Printed at: 08:39:41 / 17-02-2019

Helipad Appeal

Helipad Appeal logoBecause of you… We can save more lives

#Preparing to Land
Did you know we are in the final stages of fundraising for a new helipad within the hospital complex? We need to raise a final £1.5m (the equivalent of just £16 for every person treated in our Emergency Department alone last year) to stay on track to be operational by the summer of 2020.

We want to improve accessibility to our emergency medicine facilities for our local community to ensure everyone has access to our care when they really need it. We are so excited to be planning this life saving facility for our local community and would welcome your support in helping us to make it happen.

Raising funds for a helipad within the hospital complex:
When someone suffers a major trauma the quicker they receive specialist emergency care, the more likely it is that the treatment will prevent death or serious disability. This is often referred to as the ‘Golden Hour’ and emergency services strive to get patients to the most appropriate place for lifesaving care within an hour of sustaining their injury. Helicopters offer a much more reliable way of transporting critically ill patients as they significantly reduce travel time compared to a land ambulance.

The Emergency Department at the L&D is renowned as one of the best in the country and treats over 90,000 people each year. Approximately 25% of these have life threatening injuries and require immediate and specialist medical care.
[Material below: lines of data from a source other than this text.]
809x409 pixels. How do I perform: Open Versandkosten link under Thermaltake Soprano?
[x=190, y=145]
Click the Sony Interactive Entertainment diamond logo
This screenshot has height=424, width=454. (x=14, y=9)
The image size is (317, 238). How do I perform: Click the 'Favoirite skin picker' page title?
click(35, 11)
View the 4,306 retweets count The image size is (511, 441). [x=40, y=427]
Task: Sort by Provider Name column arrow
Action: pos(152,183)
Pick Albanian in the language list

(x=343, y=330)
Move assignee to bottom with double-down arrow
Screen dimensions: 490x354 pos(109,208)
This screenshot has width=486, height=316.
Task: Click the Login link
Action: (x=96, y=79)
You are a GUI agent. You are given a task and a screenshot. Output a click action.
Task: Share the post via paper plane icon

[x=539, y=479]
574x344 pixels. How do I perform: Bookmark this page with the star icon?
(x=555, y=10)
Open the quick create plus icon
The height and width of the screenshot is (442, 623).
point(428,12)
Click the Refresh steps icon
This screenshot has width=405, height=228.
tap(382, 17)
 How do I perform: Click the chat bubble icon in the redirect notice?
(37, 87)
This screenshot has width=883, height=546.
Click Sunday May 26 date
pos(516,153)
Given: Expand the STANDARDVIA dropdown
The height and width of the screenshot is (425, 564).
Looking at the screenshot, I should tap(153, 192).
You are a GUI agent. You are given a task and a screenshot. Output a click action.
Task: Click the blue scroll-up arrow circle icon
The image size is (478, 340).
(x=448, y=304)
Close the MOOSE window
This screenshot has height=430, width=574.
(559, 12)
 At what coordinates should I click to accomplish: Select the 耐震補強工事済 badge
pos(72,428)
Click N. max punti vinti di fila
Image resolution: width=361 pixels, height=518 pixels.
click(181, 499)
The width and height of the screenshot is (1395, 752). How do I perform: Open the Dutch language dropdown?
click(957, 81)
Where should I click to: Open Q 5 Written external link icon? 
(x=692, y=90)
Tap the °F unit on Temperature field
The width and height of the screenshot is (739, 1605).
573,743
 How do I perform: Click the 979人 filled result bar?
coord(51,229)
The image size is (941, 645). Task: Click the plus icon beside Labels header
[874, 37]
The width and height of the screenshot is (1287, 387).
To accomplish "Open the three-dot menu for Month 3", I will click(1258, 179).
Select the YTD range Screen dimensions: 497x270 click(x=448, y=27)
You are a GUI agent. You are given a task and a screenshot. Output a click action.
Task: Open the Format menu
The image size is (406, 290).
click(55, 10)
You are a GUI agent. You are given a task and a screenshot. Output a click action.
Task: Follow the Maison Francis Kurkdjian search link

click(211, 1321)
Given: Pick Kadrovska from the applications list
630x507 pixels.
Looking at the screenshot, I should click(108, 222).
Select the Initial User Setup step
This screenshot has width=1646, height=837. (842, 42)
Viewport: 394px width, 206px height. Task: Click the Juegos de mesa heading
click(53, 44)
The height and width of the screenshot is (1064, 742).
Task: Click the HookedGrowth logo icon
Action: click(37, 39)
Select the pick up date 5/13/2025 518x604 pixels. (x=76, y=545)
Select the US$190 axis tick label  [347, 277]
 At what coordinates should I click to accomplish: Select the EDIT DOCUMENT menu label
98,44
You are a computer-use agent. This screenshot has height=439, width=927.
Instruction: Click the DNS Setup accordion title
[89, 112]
There is currently no helipad providing direct access to the hospital and no 24/7 helipads specifically for Herts, Beds and Bucks. At present, while it is possible to airlift patients to the hospital, the helicopters must land in a local playing field and the patient is then transferred over the final distance by road. Air Ambulances have to travel from as far away as Northampton and Cambridgeshire to get to patients, and if the road journey from the current landing location to the hospital is deemed too risky these patients can be taken to the nearest emergency helipad – 25 miles away – rather than being brought to the L&D.